National Historic Heritage of Brazil
- Designated: 1943
- Reference no.: 245

= Sobrado at No. 2 Rua Ana Nery =

House in Cachoeira, Bahia

Sobrado at No. 2 Rua Ana Nery (Sobrado à Rua Ana Nery Nº 2 is a Portuguese-colonial era sobrado, or urban manor house, in Cachoeira, Bahia, Brazil. It was constructed in the early 18th century by a wealthy family, and has a privileged location in the town: it is a corner sobrado; opens to Praça Aclamação, the historic public square; and has views of the Town Hall of Cachoeira, the House of Prayer of the Carmelite Third Order, and the Church of Our Lady of Mount Carmel. The sobrado covers 680 m2 and consists of two levels and a small attic (mezanino). It was listed as a historic structure by the National Institute of Historic and Artistic Heritage in 1943. The Sobrado at No. 2 Rua Ana Nery houses two town government offices: the Secretary of Tourism on the ground floor, and the Secretary of Education of Cachoeira on the upper floor.

==Location==

The Sobrado at No. 2 Rua Ana Nery is located on a street that connects Praça da Aclamação, the main public square of Cachoeira, with Praça Doutor Aristides Milton.
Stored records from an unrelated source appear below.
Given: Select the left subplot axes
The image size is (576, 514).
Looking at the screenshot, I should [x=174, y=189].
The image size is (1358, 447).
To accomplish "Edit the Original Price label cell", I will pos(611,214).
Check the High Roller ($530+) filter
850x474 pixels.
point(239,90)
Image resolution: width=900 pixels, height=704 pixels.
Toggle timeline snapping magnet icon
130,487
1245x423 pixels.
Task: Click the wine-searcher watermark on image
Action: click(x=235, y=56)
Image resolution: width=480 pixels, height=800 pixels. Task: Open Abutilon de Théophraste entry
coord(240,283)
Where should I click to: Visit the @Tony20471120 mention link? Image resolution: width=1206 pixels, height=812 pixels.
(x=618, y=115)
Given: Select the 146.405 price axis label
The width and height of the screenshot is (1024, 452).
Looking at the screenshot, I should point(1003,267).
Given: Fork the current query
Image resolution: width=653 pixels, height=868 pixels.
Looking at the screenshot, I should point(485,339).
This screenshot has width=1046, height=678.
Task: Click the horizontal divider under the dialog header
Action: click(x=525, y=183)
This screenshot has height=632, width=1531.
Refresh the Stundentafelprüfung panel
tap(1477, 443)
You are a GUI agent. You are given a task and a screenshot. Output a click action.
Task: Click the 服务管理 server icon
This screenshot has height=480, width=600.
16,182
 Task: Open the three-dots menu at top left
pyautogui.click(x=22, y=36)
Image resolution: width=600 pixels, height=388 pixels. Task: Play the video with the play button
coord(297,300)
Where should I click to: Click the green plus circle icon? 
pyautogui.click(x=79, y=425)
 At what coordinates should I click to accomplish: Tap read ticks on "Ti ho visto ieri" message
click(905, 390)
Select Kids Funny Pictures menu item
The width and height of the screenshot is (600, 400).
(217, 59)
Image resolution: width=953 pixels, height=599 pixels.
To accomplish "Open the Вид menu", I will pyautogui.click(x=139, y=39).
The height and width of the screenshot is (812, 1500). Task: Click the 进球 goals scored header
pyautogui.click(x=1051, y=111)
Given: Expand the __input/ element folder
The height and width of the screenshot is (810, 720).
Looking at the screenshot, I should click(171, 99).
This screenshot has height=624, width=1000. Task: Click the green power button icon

It is adjacent to House at No. 4 Rua Ana Nery, a small, vernacular home of the 19th century, which covers only 122 m2. The House at No. 2 has a privileged position at the corner of the public square and Rua Ana Nery; it additionally faces a broad square towards the Paraguaçu River.

==History==

The Sobrado at No. 2 Rua Ana Nery was built in the 18th century as part of the development of the city center around Praça da Aclamação. The Town Hall and Jail was completed in 1700s; construction of sobrados of wealthy families followed soon after. The Sobrado at No. 2 is included as a part of the Historic Center of Cachoeira.

==Structure==

The Sobrado at No. 2 Rua Ana Nery has an irregular floor plan, a result of the limited size of small corner plot in an urban setting. It is constructed of self-supporting mixed masonry walls of stone and brick. Internal partitions of the house are of wood. The sobrado has a four doors that opens to the square with four windows above, and two doors that open to Rua Ana Nery with three windows above. The windows on the upper floor are rectangular with latticed shutters and elaborate iron balconets. The elaborate portals and windows of the sobrado, have straight lintels and mortar borders, are in contrast to the adjacent House at No. 4, which has a simple door and a single sash window on the ground floor.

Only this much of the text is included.